#PNN In Other News

Here are some other local, state or national stories we are reading that may impact you, your practice or your patients.

Physicians are key to making precision medicine investments pay off | Finding the best care for a patient can be a constantly moving target. The number of stakeholders, the constant advance of new information and treatment options and the nuanced demands of different payers make for a maze of complexities to navigate. In the field of oncology, for example, nobody but a specialist could be expected to keep up with the growing wealth of knowledge in the treatment of individual cancers. Yet most patients are treated by general oncologists who may not be abreast of every best course of action for specific conditions. These practices might not know which treatments a patient could be pre-approved for, or which payers are most likely to compensate and for what. As the practice of tailoring precision medicine plans for each patient takes hold, physicians are being asked to make more specific treatment decisions than ever before. "You have labs, you have payers, you have providers and you have pharma – and they’re all interested in what the doctor is about to do with a patient," said Clynt Taylor, CEO of Intervention Insights, which makes a tool called Trapelo that helps streamline treatment and payment options.
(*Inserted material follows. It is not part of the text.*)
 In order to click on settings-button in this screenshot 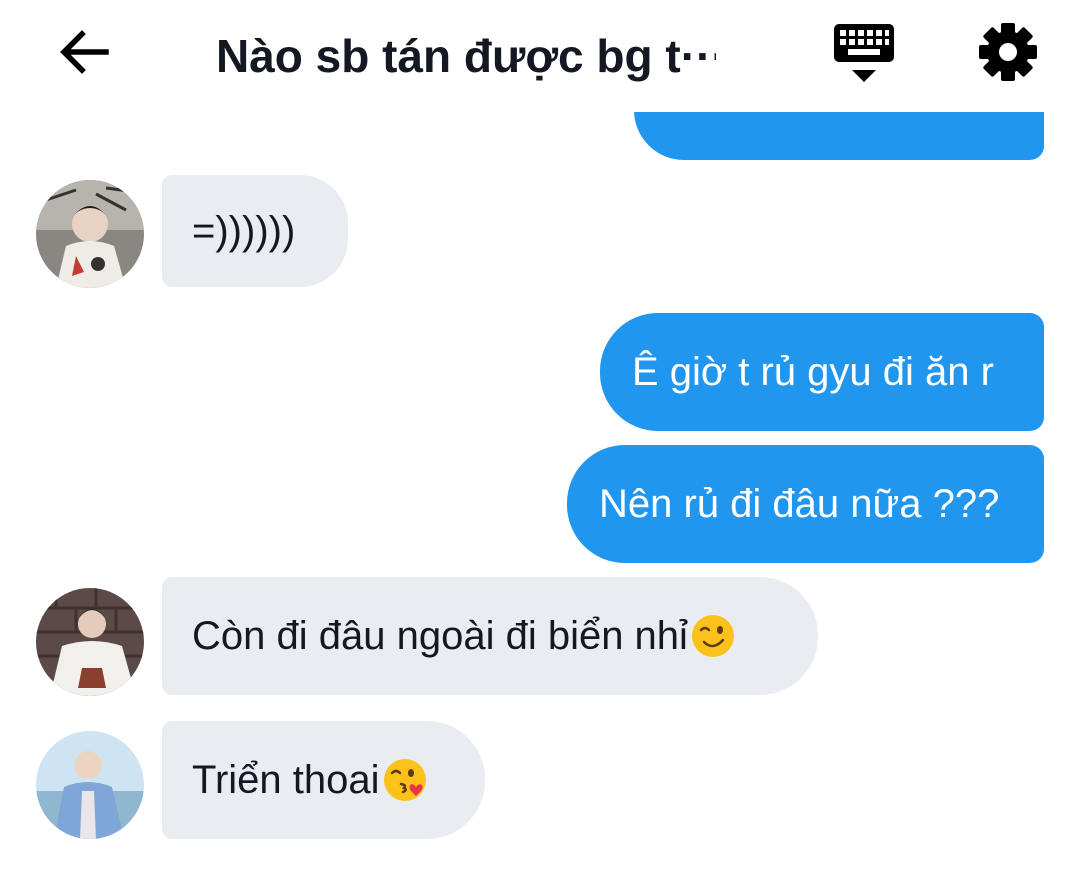, I will do `click(1008, 52)`.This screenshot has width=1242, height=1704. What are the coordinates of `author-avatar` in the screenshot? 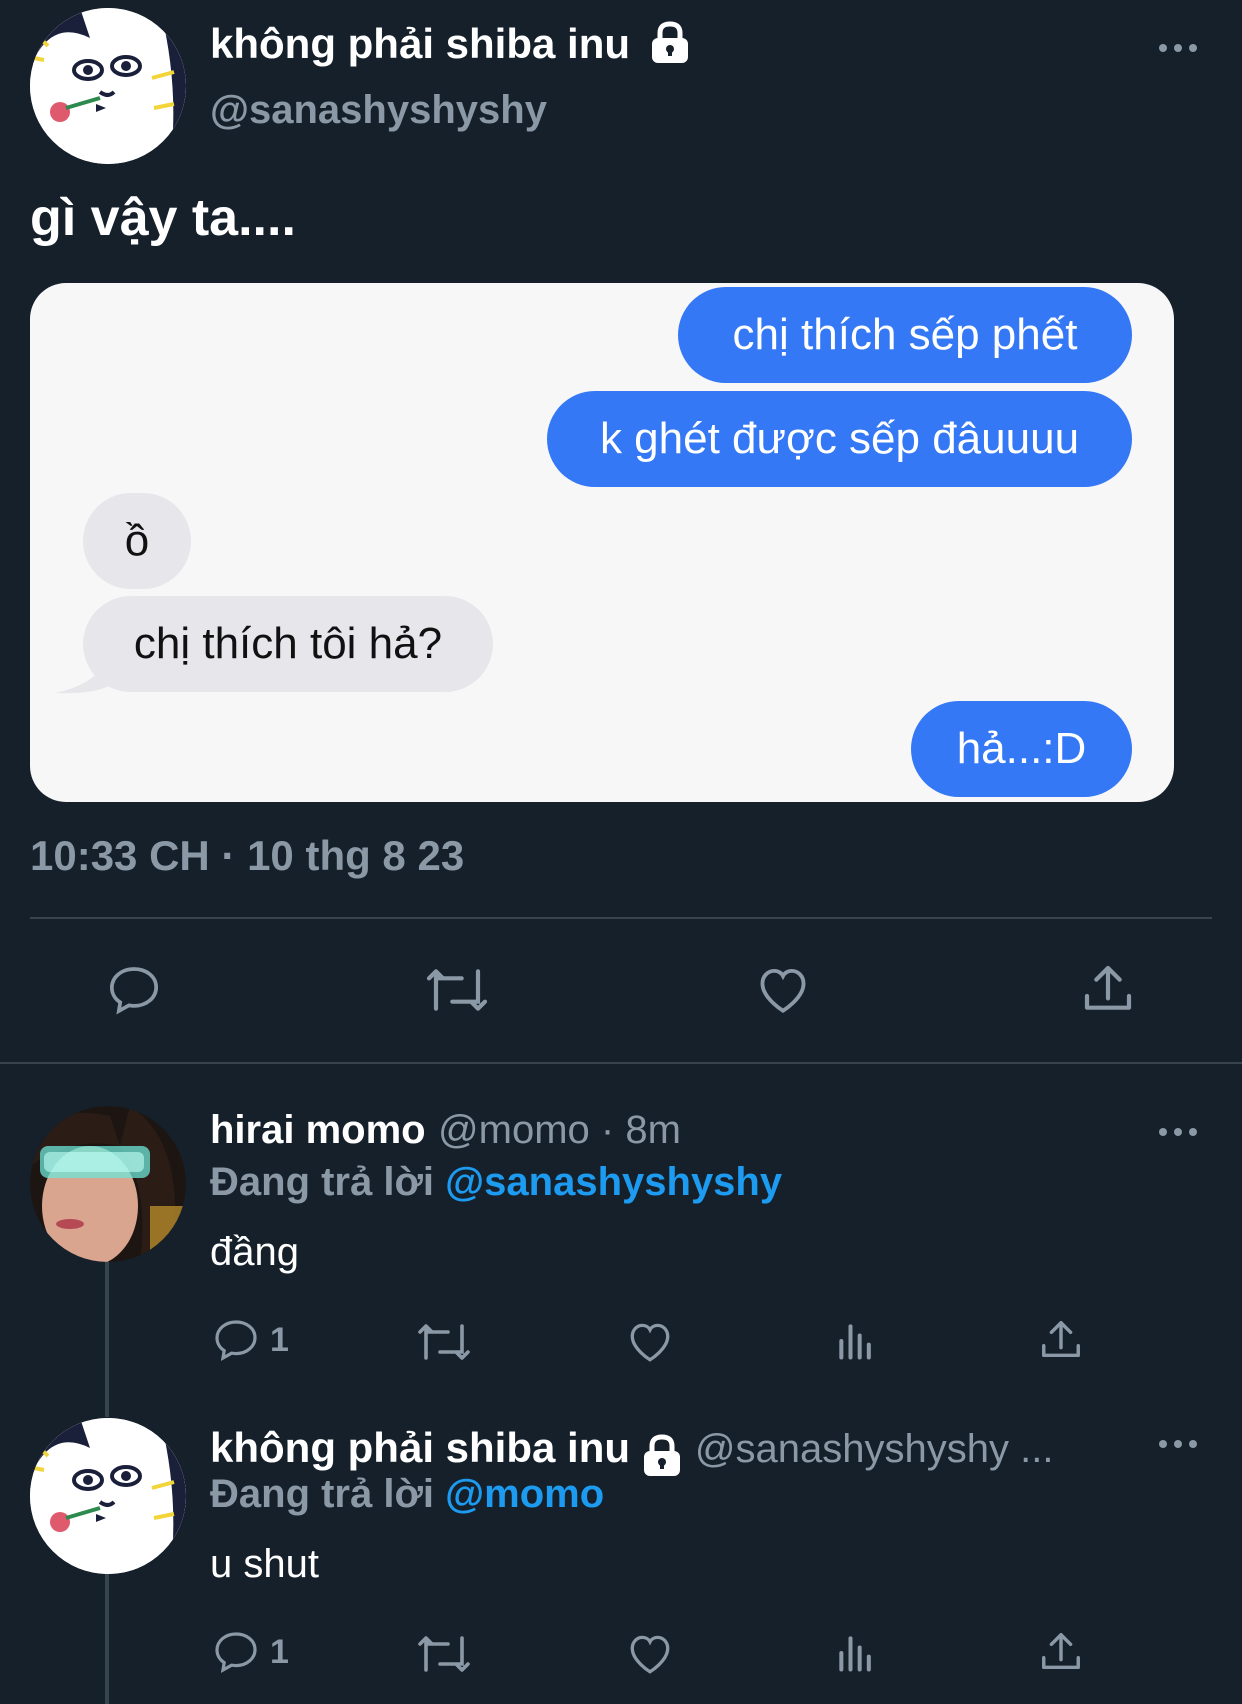 It's located at (108, 86).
How hospitals are using AI to save their sickest patients and curb 'alarm fatigue' | From interpreting CT scans to diagnosing eye disease, artificial intelligence is taking on medical tasks once reserved for only highly trained medical specialists — and in many cases outperforming its human counterparts. Now AI is starting to show up in intensive care units, where hospitals treat their sickest patients. Doctors who have used the new systems say AI may be better at responding to the vast trove of medical data collected from ICU patients — and may help save patients who are teetering between life and death. "Critical care is essentially this interface between humans and technology," says Peter Laussen, chief of critical care medicine at Toronto’s Hospital for Sick Children. "The amount of data streaming from the patient in the ICU is huge," encompassing readings of blood pressure, heartbeat, oxygen levels and other vital signs.

Trouble Seeing a Specialist? Here’s What’s Driving the ‘Doctor Drought’ | It's arguably the most prominent case of centralized workforce planning in U.S. history. Result? Our aging population has exposed that freezing the supply of specialist physicians is an Rx for long waits, inflated prices, and an unhealthier America. For the past quarter century, the following conviction's been a cornerstone of U.S. healthcare policy: America has too many heart surgeons, neurologists, psychiatrists and the like, and far too few primary care doctors. That's a nice theory, but it's not what the marketplace is showing. The on-the-ground bidding for newly-minted doctors by hospitals, HMOs and big medical groups that now employ almost 90% of all newly hired physicians is signaling that America needs more of every kind of practitioner. And the biggest need is precisely for the specialists whose ranks our Congress and federal health care agencies are determined to cap.

New federally funded clinics emphasize abstinence, natural family planning | Thousands of California women and teenagers seeking free or discounted reproductive health services through a federal program could find themselves in clinics that focus on abstinence and natural family planning as methods of birth control. Operated by the California-based Obria Group, the health centers appear to be modeled after faith-based crisis pregnancy centers, designed to persuade women to continue their pregnancies, but with a twist: Obria’s clinics encourage young clients to use online apps, developed with funding from religious conservatives, to “move them away from sexual risks as their only option in life, to an option of self-control.”